Credit Utilization Ratio: The Credit Utilization Ratio (CUR) is the percentage of the credit card limit that has been used, and it plays a crucial role in credit utilization.

Financial experts recommend keeping this ratio below 30%. If you close a credit card, your overall credit limit decreases, increasing your CUR. This can hurt your credit score.

For example, if you have three credit cards with limits of Rs. 1 lakh, Rs. 2 lahks, and Rs. 3 lahks, totaling Rs. 6 lahks, and you’ve used Rs. 1.80 lahks, your CUR is at 30%.

If you close the third credit card, reduce your limit to Rs. 3 lakhs, and continue using it at the same rate, your CUR will reach 60%.

Impact on Credit History: Closing a credit card with a good history can negatively impact your credit score and make it harder to get loan approvals. Therefore, it’s essential to consider the impact on your credit history before closing a credit card.

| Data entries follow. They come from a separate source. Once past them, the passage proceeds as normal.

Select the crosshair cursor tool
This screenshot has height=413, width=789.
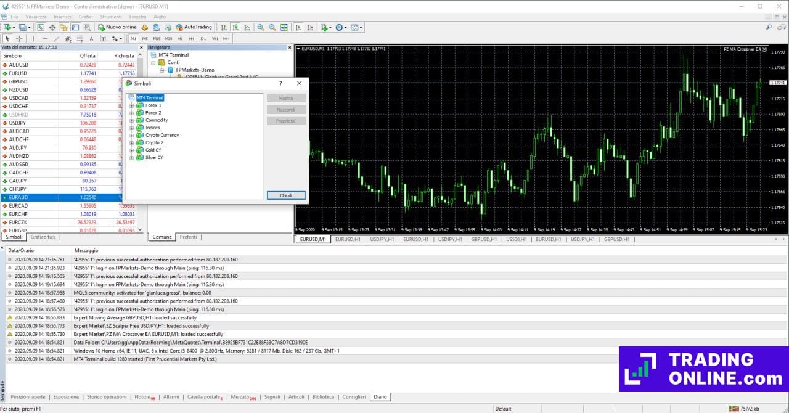[20, 38]
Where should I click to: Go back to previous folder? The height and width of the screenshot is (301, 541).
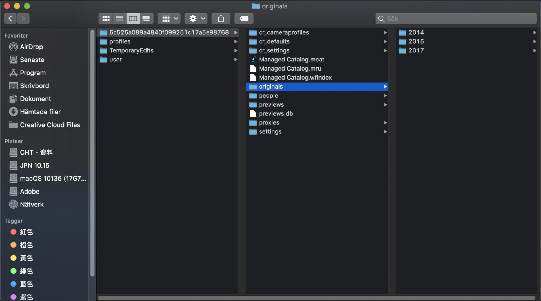pos(10,19)
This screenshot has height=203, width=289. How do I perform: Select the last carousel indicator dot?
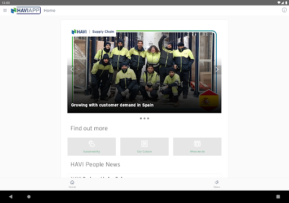tap(148, 118)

Consideration of Offers: Even if you don’t retain credit cards often, sparingly may offer unique benefits such as free lounge access, discounts on branded items, and movie tickets. It’s essential to weigh these additional benefits before closing a credit card.

Choosing Which Credit Card to Close: Managing multiple credit cards can be challenging, and you may struggle to make timely payments.

In such cases, it’s better to eliminate unnecessary cards with low offers, limited credit limits, or high annual fees. Ensuring that closing these cards does not negatively impact your credit history is essential. Additionally, it’s advisable not to acquire too many credit cards at once.